WORK TO DO: Write out the records below exactly as they appear, everything from the start of the records down to the line containing "tap(905, 159)", with that line included.

Lines of data:
⟨

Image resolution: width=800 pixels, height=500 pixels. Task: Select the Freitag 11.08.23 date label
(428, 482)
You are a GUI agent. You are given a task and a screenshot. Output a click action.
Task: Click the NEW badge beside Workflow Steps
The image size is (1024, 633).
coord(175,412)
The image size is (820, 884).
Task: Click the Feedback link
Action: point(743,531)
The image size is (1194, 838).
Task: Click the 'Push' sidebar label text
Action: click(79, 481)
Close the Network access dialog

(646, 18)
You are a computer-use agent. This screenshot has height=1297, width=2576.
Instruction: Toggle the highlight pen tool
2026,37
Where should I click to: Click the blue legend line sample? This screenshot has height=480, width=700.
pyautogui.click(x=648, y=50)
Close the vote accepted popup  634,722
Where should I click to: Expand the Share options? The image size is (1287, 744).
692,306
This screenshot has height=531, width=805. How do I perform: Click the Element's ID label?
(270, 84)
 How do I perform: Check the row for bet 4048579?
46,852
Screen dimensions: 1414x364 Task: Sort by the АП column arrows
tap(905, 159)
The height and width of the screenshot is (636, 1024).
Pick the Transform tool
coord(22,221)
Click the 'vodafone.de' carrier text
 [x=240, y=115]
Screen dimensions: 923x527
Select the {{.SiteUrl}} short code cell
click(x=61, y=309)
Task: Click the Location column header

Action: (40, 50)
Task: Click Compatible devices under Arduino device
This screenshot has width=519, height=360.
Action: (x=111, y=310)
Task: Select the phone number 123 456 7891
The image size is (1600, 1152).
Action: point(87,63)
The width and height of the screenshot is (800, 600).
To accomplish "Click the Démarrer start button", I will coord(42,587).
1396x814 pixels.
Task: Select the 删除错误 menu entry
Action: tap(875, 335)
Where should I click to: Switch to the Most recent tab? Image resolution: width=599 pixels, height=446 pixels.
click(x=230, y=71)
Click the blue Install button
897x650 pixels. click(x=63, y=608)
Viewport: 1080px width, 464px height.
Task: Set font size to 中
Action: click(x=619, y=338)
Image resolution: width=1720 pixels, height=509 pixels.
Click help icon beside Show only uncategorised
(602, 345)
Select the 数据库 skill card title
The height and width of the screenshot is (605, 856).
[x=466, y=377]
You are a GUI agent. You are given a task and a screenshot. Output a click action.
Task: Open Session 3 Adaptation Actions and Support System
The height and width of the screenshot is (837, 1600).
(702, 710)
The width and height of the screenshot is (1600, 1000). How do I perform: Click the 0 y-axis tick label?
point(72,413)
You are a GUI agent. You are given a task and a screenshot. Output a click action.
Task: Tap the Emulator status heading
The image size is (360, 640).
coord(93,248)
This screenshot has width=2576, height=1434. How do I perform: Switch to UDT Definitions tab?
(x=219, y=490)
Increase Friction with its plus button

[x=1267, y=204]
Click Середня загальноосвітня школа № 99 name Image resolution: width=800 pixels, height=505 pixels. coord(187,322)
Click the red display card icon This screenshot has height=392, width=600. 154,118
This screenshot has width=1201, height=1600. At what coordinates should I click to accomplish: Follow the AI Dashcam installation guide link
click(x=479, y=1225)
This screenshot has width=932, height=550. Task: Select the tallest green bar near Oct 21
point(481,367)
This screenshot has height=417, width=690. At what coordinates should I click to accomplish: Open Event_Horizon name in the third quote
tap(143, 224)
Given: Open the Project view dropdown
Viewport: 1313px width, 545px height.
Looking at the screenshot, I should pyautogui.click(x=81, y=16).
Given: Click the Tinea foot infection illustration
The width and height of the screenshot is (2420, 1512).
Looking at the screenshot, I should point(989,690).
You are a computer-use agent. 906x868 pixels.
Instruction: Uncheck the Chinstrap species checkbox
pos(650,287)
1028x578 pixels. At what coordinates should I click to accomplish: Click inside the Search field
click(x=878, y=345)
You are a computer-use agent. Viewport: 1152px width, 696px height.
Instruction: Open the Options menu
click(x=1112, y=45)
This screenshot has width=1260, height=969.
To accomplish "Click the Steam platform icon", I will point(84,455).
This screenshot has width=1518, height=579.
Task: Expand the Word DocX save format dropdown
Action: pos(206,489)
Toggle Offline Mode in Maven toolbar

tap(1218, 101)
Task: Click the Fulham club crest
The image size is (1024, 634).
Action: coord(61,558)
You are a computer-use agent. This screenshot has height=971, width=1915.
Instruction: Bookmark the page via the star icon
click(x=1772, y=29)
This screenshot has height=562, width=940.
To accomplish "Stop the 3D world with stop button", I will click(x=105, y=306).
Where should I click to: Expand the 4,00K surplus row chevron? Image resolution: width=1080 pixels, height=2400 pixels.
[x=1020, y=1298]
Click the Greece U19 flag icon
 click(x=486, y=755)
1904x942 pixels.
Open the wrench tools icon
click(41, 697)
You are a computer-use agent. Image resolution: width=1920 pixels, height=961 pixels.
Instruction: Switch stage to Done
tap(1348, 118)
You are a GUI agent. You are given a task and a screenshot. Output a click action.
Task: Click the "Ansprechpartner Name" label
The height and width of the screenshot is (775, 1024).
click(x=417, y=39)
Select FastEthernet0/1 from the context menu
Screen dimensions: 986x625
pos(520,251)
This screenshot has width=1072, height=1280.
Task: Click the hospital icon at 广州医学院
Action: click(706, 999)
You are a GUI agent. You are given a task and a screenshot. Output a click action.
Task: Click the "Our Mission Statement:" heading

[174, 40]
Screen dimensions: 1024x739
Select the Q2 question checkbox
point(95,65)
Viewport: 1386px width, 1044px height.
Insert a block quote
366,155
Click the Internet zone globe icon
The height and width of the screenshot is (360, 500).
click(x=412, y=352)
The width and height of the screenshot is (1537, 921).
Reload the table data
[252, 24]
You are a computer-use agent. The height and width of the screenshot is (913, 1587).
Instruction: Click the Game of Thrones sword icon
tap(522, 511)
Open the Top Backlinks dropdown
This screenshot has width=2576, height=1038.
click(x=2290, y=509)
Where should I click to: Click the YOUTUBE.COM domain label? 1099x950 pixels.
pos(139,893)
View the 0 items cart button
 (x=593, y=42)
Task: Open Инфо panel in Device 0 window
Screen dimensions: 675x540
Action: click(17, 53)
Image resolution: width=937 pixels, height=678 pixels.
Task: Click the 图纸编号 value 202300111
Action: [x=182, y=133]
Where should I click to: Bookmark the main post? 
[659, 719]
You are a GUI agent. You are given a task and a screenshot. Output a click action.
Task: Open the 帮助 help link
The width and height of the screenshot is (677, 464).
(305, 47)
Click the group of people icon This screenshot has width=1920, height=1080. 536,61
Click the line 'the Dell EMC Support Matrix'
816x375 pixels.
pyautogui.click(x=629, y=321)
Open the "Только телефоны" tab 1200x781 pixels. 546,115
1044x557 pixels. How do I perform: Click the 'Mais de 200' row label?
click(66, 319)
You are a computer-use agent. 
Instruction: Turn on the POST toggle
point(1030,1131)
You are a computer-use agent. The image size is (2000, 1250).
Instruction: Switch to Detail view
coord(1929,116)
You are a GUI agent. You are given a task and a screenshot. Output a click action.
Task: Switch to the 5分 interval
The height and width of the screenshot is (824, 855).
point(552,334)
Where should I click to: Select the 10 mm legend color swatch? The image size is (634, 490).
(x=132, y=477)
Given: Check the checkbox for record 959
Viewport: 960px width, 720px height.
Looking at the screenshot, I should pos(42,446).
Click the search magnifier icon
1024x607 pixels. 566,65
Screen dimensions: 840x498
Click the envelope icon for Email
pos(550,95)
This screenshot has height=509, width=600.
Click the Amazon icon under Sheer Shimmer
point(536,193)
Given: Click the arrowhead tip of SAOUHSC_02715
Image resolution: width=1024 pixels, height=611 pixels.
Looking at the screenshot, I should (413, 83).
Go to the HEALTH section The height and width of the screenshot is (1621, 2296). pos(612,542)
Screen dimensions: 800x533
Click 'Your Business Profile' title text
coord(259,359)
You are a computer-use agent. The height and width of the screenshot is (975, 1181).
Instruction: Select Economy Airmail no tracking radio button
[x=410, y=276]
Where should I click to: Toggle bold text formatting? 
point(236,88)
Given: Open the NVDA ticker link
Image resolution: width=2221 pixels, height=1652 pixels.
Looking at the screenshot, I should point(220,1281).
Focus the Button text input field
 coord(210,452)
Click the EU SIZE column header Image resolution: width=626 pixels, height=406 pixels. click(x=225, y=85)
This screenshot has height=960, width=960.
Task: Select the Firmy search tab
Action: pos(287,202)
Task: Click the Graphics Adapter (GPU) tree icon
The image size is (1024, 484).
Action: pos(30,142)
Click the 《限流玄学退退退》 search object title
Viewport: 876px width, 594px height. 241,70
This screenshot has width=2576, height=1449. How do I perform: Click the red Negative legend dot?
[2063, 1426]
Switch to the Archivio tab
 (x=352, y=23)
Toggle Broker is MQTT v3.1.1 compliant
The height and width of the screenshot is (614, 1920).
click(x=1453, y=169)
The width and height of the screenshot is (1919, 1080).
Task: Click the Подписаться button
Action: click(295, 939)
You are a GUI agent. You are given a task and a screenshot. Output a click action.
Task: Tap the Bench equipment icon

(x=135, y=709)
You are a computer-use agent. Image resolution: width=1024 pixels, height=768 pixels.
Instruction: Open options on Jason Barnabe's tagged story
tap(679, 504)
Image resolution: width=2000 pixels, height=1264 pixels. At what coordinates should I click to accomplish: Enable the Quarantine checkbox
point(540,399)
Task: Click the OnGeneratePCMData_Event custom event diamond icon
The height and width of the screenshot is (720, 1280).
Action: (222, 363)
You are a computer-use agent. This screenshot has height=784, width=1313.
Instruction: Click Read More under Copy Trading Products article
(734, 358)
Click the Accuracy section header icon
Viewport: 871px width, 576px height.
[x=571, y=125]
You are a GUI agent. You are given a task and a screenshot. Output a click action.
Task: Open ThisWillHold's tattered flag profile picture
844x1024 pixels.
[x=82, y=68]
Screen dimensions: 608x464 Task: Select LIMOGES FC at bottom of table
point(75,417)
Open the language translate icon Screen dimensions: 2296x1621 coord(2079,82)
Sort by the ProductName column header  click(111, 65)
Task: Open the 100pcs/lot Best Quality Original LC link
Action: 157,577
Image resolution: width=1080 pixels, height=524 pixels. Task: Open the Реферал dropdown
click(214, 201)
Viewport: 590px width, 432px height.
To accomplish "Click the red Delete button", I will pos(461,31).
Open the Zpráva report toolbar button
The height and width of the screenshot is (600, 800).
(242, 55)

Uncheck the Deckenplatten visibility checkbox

⟩

SOLUTION:
Image resolution: width=800 pixels, height=500 pixels. Task: Select the Freitag 11.08.23 date label
(428, 482)
You are a GUI agent. You are given a task and a screenshot. Output a click action.
Task: Click the NEW badge beside Workflow Steps
The image size is (1024, 633).
coord(175,412)
The image size is (820, 884).
Task: Click the Feedback link
Action: point(743,531)
The image size is (1194, 838).
Task: Click the 'Push' sidebar label text
Action: click(79, 481)
Close the Network access dialog

(646, 18)
You are a computer-use agent. This screenshot has height=1297, width=2576.
Instruction: Toggle the highlight pen tool
2026,37
Where should I click to: Click the blue legend line sample? This screenshot has height=480, width=700.
pyautogui.click(x=648, y=50)
Close the vote accepted popup  634,722
Where should I click to: Expand the Share options? The image size is (1287, 744).
692,306
This screenshot has height=531, width=805. How do I perform: Click the Element's ID label?
(270, 84)
 How do I perform: Check the row for bet 4048579?
46,852
Screen dimensions: 1414x364 Task: Sort by the АП column arrows
tap(905, 159)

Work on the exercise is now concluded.